» **Task to carry out**
Word for word, retype the entire listing.

» **Data to process**
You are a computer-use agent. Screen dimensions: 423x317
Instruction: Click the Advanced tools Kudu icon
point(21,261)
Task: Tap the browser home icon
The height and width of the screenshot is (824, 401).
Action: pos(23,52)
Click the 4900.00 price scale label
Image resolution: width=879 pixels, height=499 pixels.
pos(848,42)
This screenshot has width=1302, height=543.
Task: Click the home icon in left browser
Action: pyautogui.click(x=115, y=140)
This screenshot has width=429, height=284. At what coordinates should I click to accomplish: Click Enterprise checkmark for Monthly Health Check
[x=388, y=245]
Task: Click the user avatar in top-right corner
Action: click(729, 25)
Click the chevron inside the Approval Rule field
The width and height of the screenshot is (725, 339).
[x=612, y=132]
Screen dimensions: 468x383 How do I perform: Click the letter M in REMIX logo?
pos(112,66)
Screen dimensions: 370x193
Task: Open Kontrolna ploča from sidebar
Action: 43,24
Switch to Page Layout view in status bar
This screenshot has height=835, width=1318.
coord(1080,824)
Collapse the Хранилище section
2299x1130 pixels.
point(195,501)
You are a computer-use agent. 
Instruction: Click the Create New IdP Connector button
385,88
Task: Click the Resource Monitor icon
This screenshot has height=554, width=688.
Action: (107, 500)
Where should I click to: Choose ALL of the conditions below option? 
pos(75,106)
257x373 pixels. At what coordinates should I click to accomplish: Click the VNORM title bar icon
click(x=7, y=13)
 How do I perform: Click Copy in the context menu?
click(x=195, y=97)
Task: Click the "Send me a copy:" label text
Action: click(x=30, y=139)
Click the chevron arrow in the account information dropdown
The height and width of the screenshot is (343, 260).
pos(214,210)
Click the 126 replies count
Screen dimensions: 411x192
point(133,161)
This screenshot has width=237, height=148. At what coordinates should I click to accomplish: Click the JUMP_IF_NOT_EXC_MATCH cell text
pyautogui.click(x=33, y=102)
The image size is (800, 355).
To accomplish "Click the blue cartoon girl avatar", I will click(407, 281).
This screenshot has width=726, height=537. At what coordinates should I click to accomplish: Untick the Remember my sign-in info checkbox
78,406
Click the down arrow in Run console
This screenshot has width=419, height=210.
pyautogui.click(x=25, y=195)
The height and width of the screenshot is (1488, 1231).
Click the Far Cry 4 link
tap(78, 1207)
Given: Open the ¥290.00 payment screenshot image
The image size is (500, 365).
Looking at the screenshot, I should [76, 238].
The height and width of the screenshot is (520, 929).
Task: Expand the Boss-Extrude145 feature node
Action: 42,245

» **Your solution**
You are a computer-use agent. Screen dimensions: 423x317
Instruction: Click the Advanced tools Kudu icon
point(21,261)
Task: Tap the browser home icon
The height and width of the screenshot is (824, 401).
Action: pos(23,52)
Click the 4900.00 price scale label
Image resolution: width=879 pixels, height=499 pixels.
pos(848,42)
This screenshot has width=1302, height=543.
Task: Click the home icon in left browser
Action: pyautogui.click(x=115, y=140)
This screenshot has width=429, height=284. At what coordinates should I click to accomplish: Click Enterprise checkmark for Monthly Health Check
[x=388, y=245]
Task: Click the user avatar in top-right corner
Action: click(729, 25)
Click the chevron inside the Approval Rule field
The width and height of the screenshot is (725, 339).
[x=612, y=132]
Screen dimensions: 468x383 How do I perform: Click the letter M in REMIX logo?
pos(112,66)
Screen dimensions: 370x193
Task: Open Kontrolna ploča from sidebar
Action: 43,24
Switch to Page Layout view in status bar
This screenshot has height=835, width=1318.
coord(1080,824)
Collapse the Хранилище section
2299x1130 pixels.
point(195,501)
You are a computer-use agent. 
Instruction: Click the Create New IdP Connector button
385,88
Task: Click the Resource Monitor icon
This screenshot has height=554, width=688.
Action: (107, 500)
Where should I click to: Choose ALL of the conditions below option? 
pos(75,106)
257x373 pixels. At what coordinates should I click to accomplish: Click the VNORM title bar icon
click(x=7, y=13)
 How do I perform: Click Copy in the context menu?
click(x=195, y=97)
Task: Click the "Send me a copy:" label text
Action: click(x=30, y=139)
Click the chevron arrow in the account information dropdown
The height and width of the screenshot is (343, 260).
pos(214,210)
Click the 126 replies count
Screen dimensions: 411x192
point(133,161)
This screenshot has width=237, height=148. At what coordinates should I click to accomplish: Click the JUMP_IF_NOT_EXC_MATCH cell text
pyautogui.click(x=33, y=102)
The image size is (800, 355).
To accomplish "Click the blue cartoon girl avatar", I will click(407, 281).
This screenshot has width=726, height=537. At what coordinates should I click to accomplish: Untick the Remember my sign-in info checkbox
78,406
Click the down arrow in Run console
This screenshot has width=419, height=210.
pyautogui.click(x=25, y=195)
The height and width of the screenshot is (1488, 1231).
Click the Far Cry 4 link
tap(78, 1207)
Given: Open the ¥290.00 payment screenshot image
The image size is (500, 365).
Looking at the screenshot, I should [76, 238].
The height and width of the screenshot is (520, 929).
Task: Expand the Boss-Extrude145 feature node
Action: 42,245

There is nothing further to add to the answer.